- Exercise aim -
Convert the entries, starting at the line containing "Given: Click the Sep label on the time axis" and ending with the last of the entries, into a Markdown table with the columns Row and Line. Give each nonblank line its own row, number the rows in order, and omit blank lines.

Entries on where items appear:
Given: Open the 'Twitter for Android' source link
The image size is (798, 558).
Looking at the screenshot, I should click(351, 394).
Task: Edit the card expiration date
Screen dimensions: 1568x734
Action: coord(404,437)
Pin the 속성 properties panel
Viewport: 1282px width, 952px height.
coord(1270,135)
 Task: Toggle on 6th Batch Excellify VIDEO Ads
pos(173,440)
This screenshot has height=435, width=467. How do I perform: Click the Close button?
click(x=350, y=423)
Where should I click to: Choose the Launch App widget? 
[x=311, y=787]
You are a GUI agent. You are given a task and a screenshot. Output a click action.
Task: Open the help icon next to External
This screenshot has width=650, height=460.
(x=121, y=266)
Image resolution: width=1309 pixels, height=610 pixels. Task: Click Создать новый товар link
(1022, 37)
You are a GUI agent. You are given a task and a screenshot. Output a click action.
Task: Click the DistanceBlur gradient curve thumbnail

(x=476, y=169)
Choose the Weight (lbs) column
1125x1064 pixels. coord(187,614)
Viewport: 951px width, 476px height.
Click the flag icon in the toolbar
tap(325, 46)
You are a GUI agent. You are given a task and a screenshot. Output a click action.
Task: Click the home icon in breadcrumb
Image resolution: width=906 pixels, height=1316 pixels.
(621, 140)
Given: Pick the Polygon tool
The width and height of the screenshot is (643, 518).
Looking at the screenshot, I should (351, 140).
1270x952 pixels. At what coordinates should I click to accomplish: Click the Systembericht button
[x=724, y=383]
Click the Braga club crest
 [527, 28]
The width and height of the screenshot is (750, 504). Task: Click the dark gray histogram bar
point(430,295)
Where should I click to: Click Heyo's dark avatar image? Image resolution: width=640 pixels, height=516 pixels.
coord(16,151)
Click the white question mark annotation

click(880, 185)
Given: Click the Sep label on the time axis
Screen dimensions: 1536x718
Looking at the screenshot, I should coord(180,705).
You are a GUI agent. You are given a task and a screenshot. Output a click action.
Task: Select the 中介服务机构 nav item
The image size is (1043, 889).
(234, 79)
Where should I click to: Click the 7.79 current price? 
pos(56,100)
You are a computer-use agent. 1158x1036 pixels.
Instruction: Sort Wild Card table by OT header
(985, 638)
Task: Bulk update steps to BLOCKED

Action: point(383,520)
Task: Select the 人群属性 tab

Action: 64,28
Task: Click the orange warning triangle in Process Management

- Expected answer -
| Row | Line |
|---|---|
| 1 | Given: Click the Sep label on the time axis |
| 2 | Screen dimensions: 1536x718 |
| 3 | Looking at the screenshot, I should coord(180,705). |
| 4 | You are a GUI agent. You are given a task and a screenshot. Output a click action. |
| 5 | Task: Select the 中介服务机构 nav item |
| 6 | The image size is (1043, 889). |
| 7 | (234, 79) |
| 8 | Where should I click to: Click the 7.79 current price?  |
| 9 | pos(56,100) |
| 10 | You are a computer-use agent. 1158x1036 pixels. |
| 11 | Instruction: Sort Wild Card table by OT header |
| 12 | (985, 638) |
| 13 | Task: Bulk update steps to BLOCKED |
| 14 | Action: point(383,520) |
| 15 | Task: Select the 人群属性 tab |
| 16 | Action: 64,28 |
| 17 | Task: Click the orange warning triangle in Process Management |